Copy the passage about transmorph merging modules word for word, keeping all of it.

Document passage →
────

A tour of transmorph merging modules

Merging algorithms are a special class of transformations which take as additional input similarity relationships between samples that were estimated via a matching. They return an integrated view of all datasets jointly embedded in a common feature space, so that matched items tend to be close from one another in the final representation. The embedding step is in general the last step in an integration model, and is chosen depending on the required output type. For instance, a joint embedding of datasets in an abstract space is suited for applications like visualization or clustering, while matrix factorization algorithms often require the embedding to be performed in an expressive feature space.

In this tutorial we will present the current available merging modules, as well as the way to implement custom merging modules.

────

Data extract →
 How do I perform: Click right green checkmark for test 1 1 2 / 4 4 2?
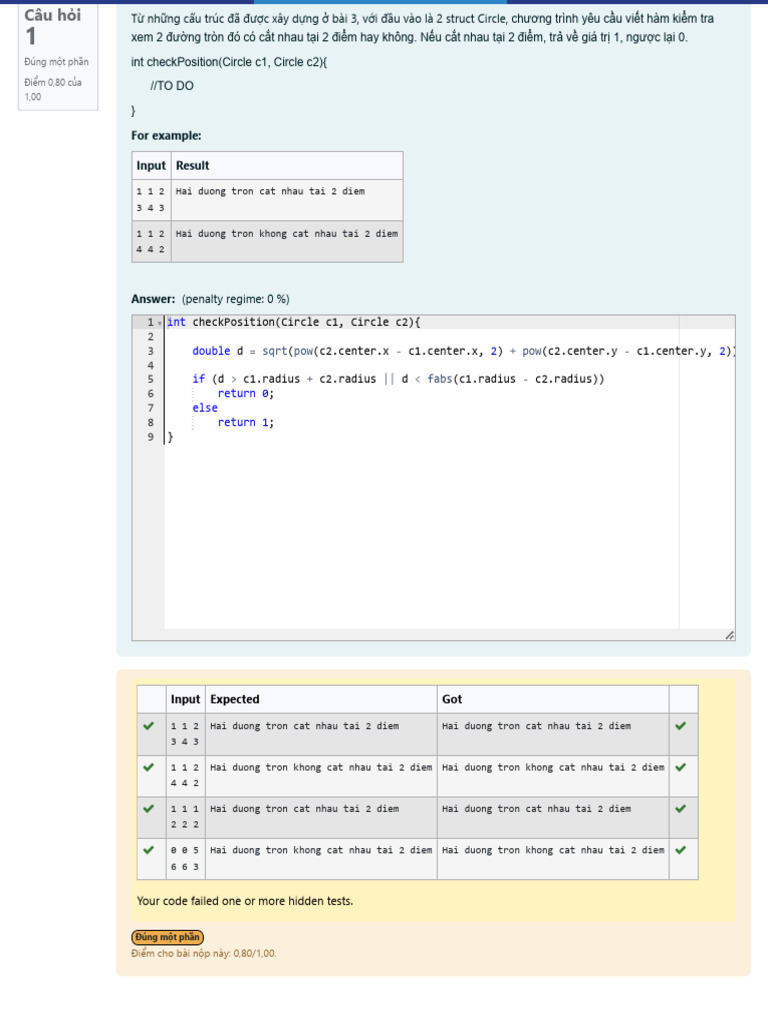[x=681, y=767]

────

Result for this exercise →
A tour of transmorph merging modules

Merging algorithms are a special class of transformations which take as additional input similarity relationships between samples that were estimated via a matching. They return an integrated view of all datasets jointly embedded in a common feature space, so that matched items tend to be close from one another in the final representation. The embedding step is in general the last step in an integration model, and is chosen depending on the required output type. For instance, a joint embedding of datasets in an abstract space is suited for applications like visualization or clustering, while matrix factorization algorithms often require the embedding to be performed in an expressive feature space.

In this tutorial we will present the current available merging modules, as well as the way to implement custom merging modules.